Workers’ compensation is a program designed to provide benefits to employees who get hurt on the job. Employers’ obligations are to provide such benefits for employees — not temporary workers, independent contractors, consultants or other non-employees.
To be sure, temporary workers may be eligible for workers comp. But it is the temp agency, not the employer at the work site, which is responsible for paying it.
In Maryland and across the country, however, workplace safety issues obviously affect all workers, regardless of their employee status. And the lead federal agency for regulating workplace safety is taking steps to enhance its efforts to monitor safety conditions for temporary workers.

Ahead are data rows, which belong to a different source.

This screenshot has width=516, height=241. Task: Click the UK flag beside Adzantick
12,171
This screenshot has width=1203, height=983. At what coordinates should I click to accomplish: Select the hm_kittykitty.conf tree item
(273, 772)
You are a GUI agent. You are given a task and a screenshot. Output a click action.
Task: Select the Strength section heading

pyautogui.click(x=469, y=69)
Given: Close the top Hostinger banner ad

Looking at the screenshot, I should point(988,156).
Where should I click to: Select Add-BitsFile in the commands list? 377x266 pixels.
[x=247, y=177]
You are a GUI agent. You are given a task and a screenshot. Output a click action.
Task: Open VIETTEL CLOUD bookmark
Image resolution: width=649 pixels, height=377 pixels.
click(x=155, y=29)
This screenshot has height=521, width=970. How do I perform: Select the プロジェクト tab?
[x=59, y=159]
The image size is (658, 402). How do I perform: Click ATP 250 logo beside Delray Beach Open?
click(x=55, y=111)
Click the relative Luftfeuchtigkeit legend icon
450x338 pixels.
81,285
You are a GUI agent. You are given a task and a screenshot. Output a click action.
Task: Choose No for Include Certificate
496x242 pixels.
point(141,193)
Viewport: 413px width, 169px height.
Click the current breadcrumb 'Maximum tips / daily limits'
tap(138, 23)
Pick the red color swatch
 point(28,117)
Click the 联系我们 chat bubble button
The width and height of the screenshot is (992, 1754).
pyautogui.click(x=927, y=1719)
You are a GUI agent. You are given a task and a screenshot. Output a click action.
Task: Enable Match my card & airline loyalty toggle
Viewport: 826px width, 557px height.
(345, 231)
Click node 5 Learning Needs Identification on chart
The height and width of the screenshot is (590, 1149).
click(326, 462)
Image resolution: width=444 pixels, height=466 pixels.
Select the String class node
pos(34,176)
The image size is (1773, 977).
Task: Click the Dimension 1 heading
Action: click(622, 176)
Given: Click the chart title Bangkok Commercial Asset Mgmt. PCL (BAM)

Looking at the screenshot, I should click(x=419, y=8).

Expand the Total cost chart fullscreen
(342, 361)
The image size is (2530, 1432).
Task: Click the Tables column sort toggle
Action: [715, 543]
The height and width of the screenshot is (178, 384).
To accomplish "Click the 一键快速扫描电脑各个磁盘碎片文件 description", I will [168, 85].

Last week, the Occupational Safety and Health Administration outlined new guidelines for inspecting workplaces that employ temp workers. Under these guidelines, OSHA inspectors are supposed to check on whether temp workers have been exposed to unsafe conditions. The checks are also to include whether there was adequate health and safety training.
In today’s ethnically diverse America, many workers are not fluent in English. And so the OSHA workplace safety checks are supposed to determine not only whether health and safety training was, but whether it was done using a language that the workers affected could understand.
The new priority OSHA will be giving to temp worker checks comes in response to recent incidents. There have been problems uncovered in recent inspections where temporary workers were exposed to unsafe conditions.
The problems have included lack of proper safety training and failures to issue personal property equipment where appropriate.